DATA TO EXAMINE =>

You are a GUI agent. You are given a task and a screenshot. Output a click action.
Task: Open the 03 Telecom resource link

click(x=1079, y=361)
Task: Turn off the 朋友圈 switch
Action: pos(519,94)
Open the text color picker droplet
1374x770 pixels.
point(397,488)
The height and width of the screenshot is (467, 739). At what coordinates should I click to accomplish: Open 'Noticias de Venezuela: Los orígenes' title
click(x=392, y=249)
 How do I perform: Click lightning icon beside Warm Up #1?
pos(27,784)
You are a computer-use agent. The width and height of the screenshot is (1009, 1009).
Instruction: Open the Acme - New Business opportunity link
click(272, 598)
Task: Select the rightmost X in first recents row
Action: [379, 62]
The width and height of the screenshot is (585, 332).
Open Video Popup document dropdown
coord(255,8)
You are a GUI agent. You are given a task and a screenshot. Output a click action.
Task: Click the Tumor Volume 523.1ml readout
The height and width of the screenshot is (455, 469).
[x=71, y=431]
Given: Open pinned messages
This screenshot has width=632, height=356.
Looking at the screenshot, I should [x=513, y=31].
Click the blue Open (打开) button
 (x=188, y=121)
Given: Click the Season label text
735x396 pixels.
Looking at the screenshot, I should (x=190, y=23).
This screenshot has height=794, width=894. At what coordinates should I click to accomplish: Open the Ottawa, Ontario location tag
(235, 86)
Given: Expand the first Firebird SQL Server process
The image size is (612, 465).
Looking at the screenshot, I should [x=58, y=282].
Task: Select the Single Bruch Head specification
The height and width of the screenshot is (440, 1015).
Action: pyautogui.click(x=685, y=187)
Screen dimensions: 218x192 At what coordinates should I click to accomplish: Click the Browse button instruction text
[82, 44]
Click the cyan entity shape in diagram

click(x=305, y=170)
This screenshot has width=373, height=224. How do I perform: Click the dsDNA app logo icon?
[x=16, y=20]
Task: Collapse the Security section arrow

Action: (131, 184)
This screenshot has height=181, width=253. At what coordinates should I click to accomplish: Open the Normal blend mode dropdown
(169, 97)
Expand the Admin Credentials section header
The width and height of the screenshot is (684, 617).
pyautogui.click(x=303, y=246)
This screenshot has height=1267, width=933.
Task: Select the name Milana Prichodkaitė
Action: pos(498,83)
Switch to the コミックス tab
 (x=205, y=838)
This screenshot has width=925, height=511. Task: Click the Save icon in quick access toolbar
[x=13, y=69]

YOUR GOAL =>
All of the data must be returned exactly.

REPLY TO THE EXERCISE =>
You are a GUI agent. You are given a task and a screenshot. Output a click action.
Task: Open the 03 Telecom resource link

click(x=1079, y=361)
Task: Turn off the 朋友圈 switch
Action: pos(519,94)
Open the text color picker droplet
1374x770 pixels.
point(397,488)
The height and width of the screenshot is (467, 739). At what coordinates should I click to accomplish: Open 'Noticias de Venezuela: Los orígenes' title
click(x=392, y=249)
 How do I perform: Click lightning icon beside Warm Up #1?
pos(27,784)
You are a computer-use agent. The width and height of the screenshot is (1009, 1009).
Instruction: Open the Acme - New Business opportunity link
click(272, 598)
Task: Select the rightmost X in first recents row
Action: [379, 62]
The width and height of the screenshot is (585, 332).
Open Video Popup document dropdown
coord(255,8)
You are a GUI agent. You are given a task and a screenshot. Output a click action.
Task: Click the Tumor Volume 523.1ml readout
The height and width of the screenshot is (455, 469).
[x=71, y=431]
Given: Open pinned messages
This screenshot has width=632, height=356.
Looking at the screenshot, I should [x=513, y=31].
Click the blue Open (打开) button
 (x=188, y=121)
Given: Click the Season label text
735x396 pixels.
Looking at the screenshot, I should (x=190, y=23).
This screenshot has height=794, width=894. At what coordinates should I click to accomplish: Open the Ottawa, Ontario location tag
(235, 86)
Given: Expand the first Firebird SQL Server process
The image size is (612, 465).
Looking at the screenshot, I should [x=58, y=282].
Task: Select the Single Bruch Head specification
The height and width of the screenshot is (440, 1015).
Action: pyautogui.click(x=685, y=187)
Screen dimensions: 218x192 At what coordinates should I click to accomplish: Click the Browse button instruction text
[82, 44]
Click the cyan entity shape in diagram

click(x=305, y=170)
This screenshot has width=373, height=224. How do I perform: Click the dsDNA app logo icon?
[x=16, y=20]
Task: Collapse the Security section arrow

Action: (131, 184)
This screenshot has height=181, width=253. At what coordinates should I click to accomplish: Open the Normal blend mode dropdown
(169, 97)
Expand the Admin Credentials section header
The width and height of the screenshot is (684, 617).
pyautogui.click(x=303, y=246)
This screenshot has height=1267, width=933.
Task: Select the name Milana Prichodkaitė
Action: pos(498,83)
Switch to the コミックス tab
 (x=205, y=838)
This screenshot has width=925, height=511. Task: Click the Save icon in quick access toolbar
[x=13, y=69]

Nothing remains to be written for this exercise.